Sunday, August 11, 2013

Room for Whom More on Maroon Island?

A big tent
sits atop
Maroon Island.

It is not
only the
mists" who
spell it with
just one "O".

Consider the legal scholar
to the right, or more
precisely, his position paper
on abolishing software patents.

He writes:
"[For] pharmaceutical and biotech companies, ... patents are clearly necessary to encourage innovation,... [The] exclusion [of "software patents"] from the patent system would [yes,] discourage some software innovations, but the saving from litigation costs over disputed patent rights would more than compensate the economy for that cost. Moreover, some software innovations would be encouraged because the inability to patent software will eliminate uncertainty over whether someone else with a similar patent will sue and do battle [with the copyists]in the courts."

Compensate "THE ECONOMY"?
What about the inventor?

Eliminate "UNCERTAINTY"?
What venture doesn't have uncertainty?

Eliminate LAWSUITS?
Maybe first we wipe out all the "judges" (and then the lawyers ala Shakespeare)?
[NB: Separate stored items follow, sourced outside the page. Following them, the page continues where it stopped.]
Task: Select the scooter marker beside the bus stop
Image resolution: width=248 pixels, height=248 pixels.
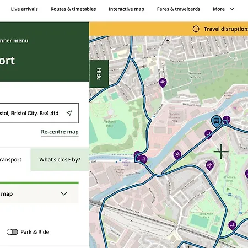Action: (227, 120)
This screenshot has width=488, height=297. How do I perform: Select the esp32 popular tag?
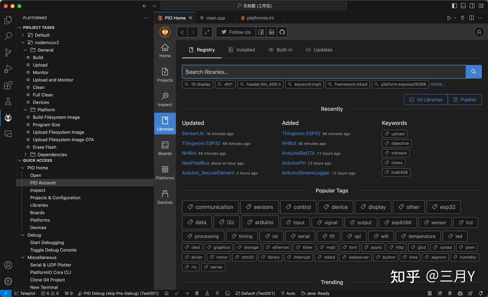pos(443,207)
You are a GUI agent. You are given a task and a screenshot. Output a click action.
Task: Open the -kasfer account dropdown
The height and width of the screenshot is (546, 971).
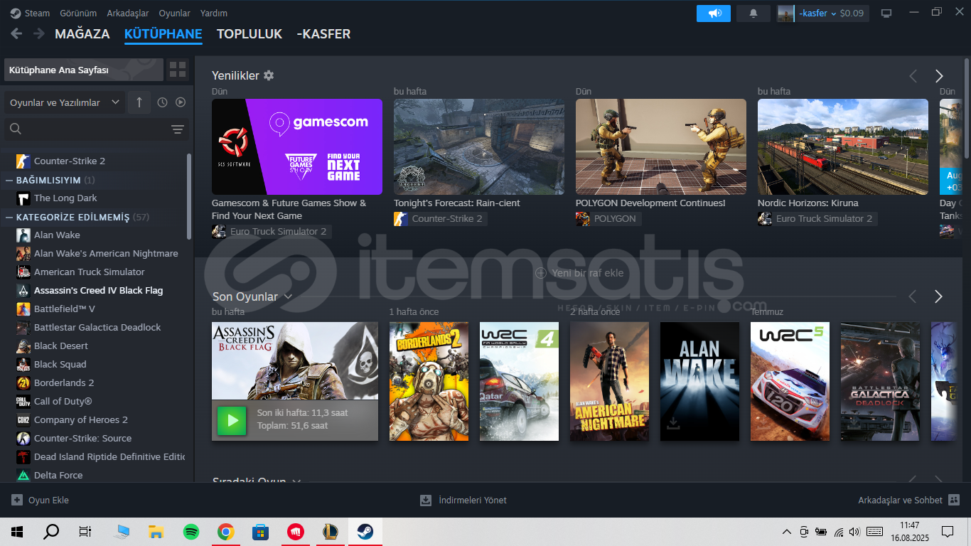(x=817, y=14)
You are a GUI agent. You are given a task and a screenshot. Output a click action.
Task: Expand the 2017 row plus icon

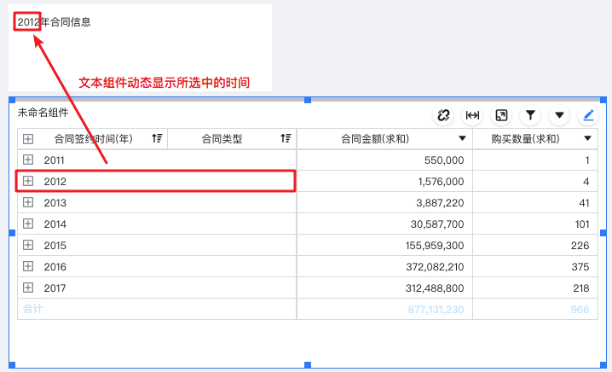[x=28, y=288]
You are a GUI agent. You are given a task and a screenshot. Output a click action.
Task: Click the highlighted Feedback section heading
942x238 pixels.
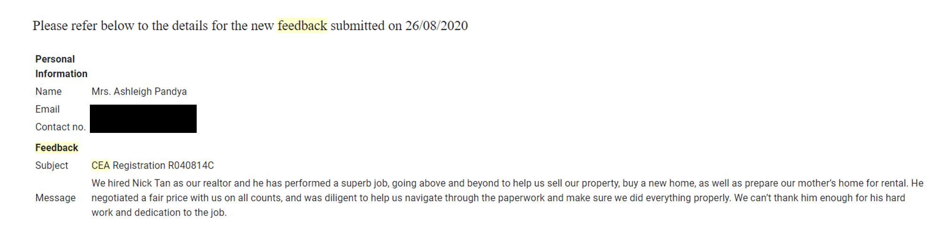click(x=56, y=148)
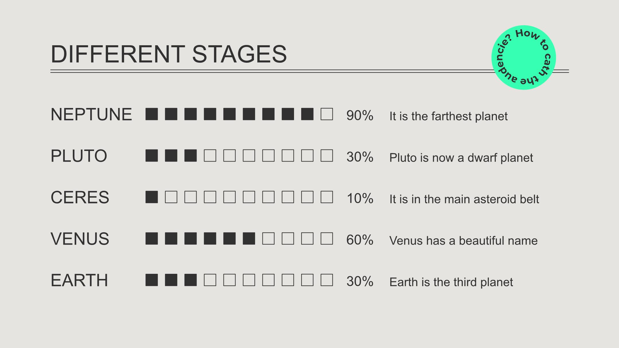Click the green circular audience badge
The height and width of the screenshot is (348, 619).
(524, 58)
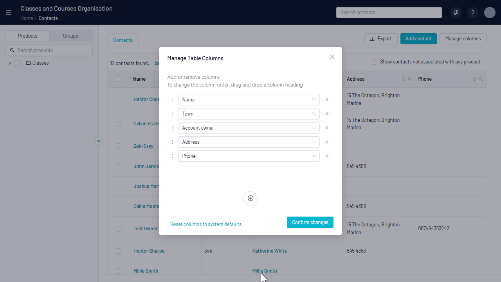Screen dimensions: 501x282
Task: Grab the drag handle beside the Town row
Action: pyautogui.click(x=173, y=114)
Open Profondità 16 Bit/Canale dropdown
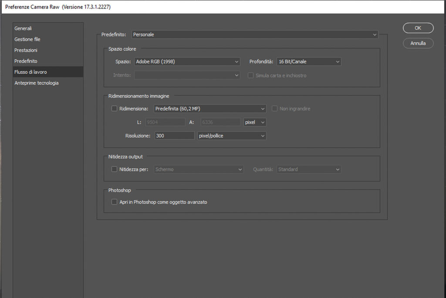 click(x=308, y=62)
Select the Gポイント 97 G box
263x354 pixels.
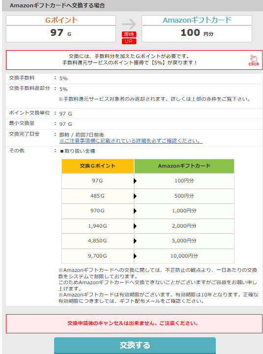click(x=61, y=29)
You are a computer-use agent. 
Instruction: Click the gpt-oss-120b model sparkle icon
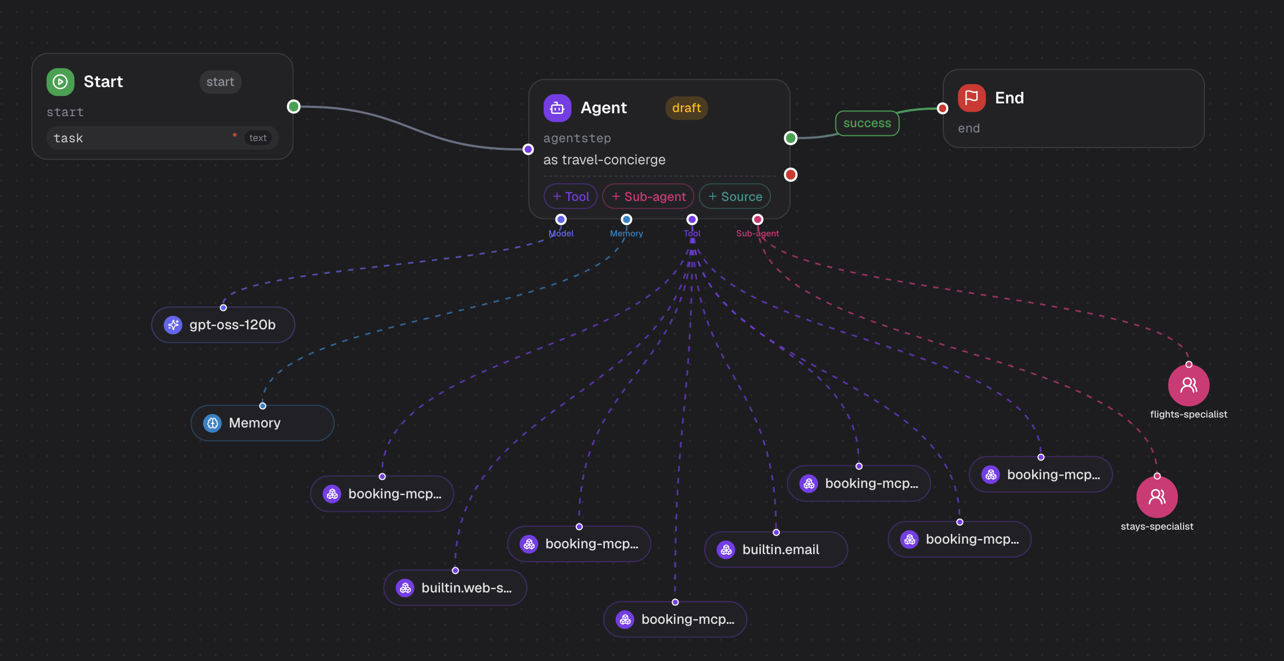click(x=173, y=325)
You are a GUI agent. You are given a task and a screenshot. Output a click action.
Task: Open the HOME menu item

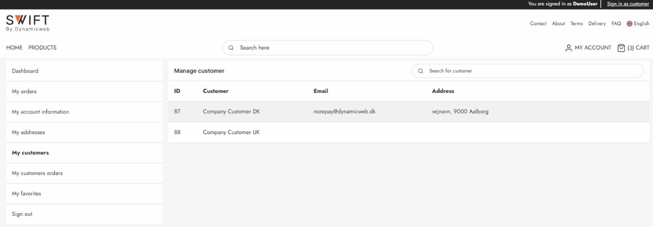(14, 48)
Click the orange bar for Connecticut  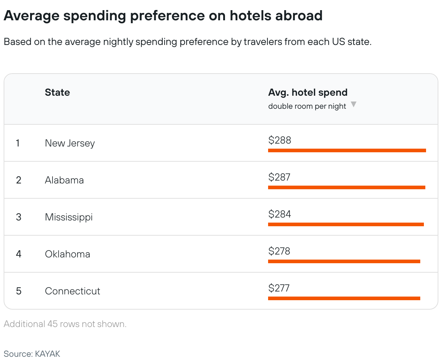point(344,298)
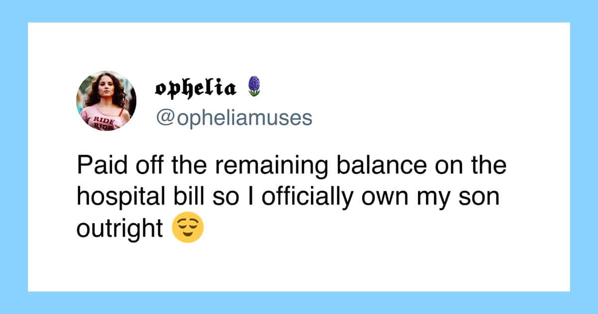This screenshot has width=598, height=314.
Task: Click the relieved face emoji after "outright"
Action: (187, 229)
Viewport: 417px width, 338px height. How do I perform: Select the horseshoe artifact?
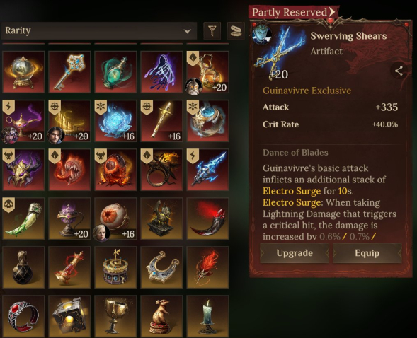[x=161, y=267]
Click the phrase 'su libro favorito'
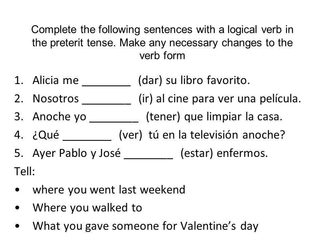Image resolution: width=325 pixels, height=244 pixels. pyautogui.click(x=208, y=81)
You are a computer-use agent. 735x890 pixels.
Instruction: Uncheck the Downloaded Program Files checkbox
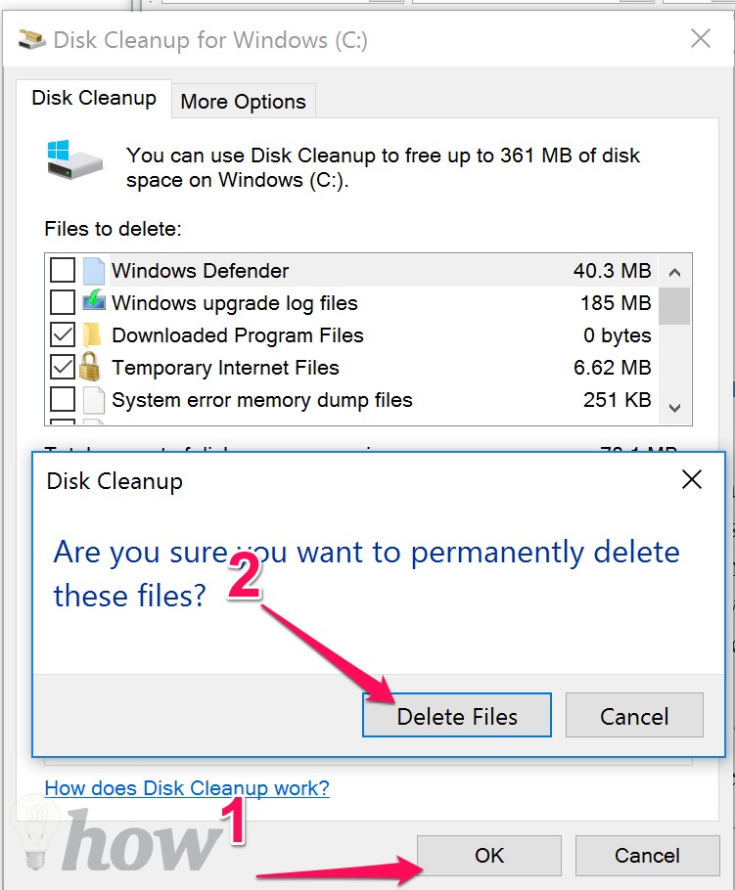click(63, 334)
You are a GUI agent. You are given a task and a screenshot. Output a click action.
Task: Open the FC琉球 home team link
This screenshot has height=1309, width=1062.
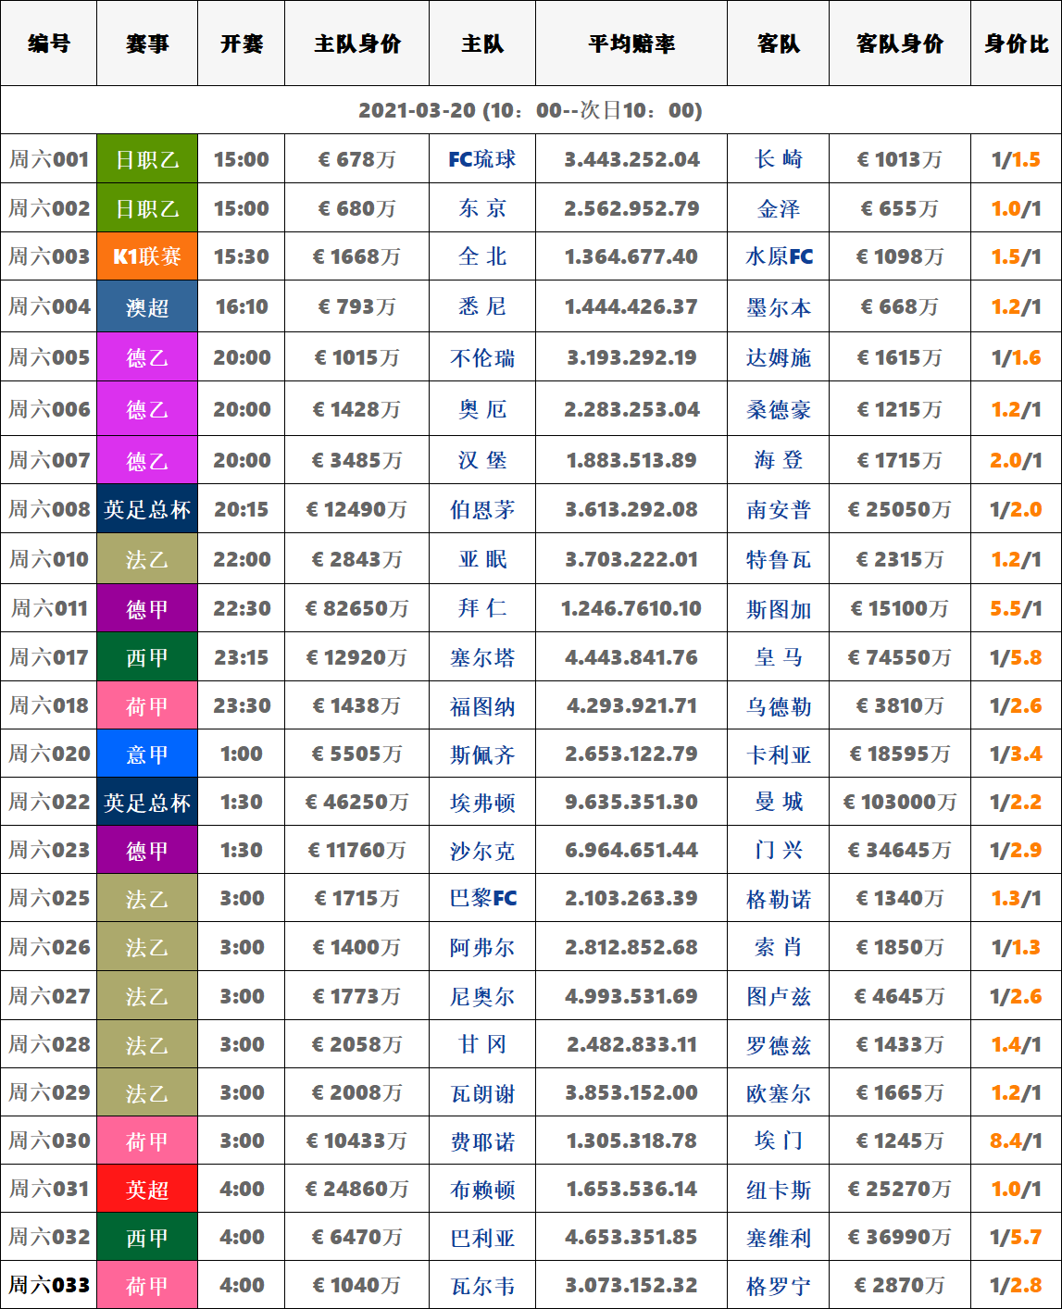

Posner's (mis)understanding of what the patent system is about? Click more (below).

In another article (here) about patents, Posner poses:
"The purpose of patent protection is to encourage innovation by giving the creative inventor temporary insulation from competition, to enable him to recover his upfront costs. ... Actually few markets have the characteristics of the pharmaceutical drug market. It seems to be the lone poster child for the patent system. There is a widespread belief among economists, scientists, and business people that the patent system is vastly overextended—patents granted too casually, patent terms too long, patent litigation too expensive and unreliable. "

Is he serious? What business man yearns for mere recovery of upfront costs?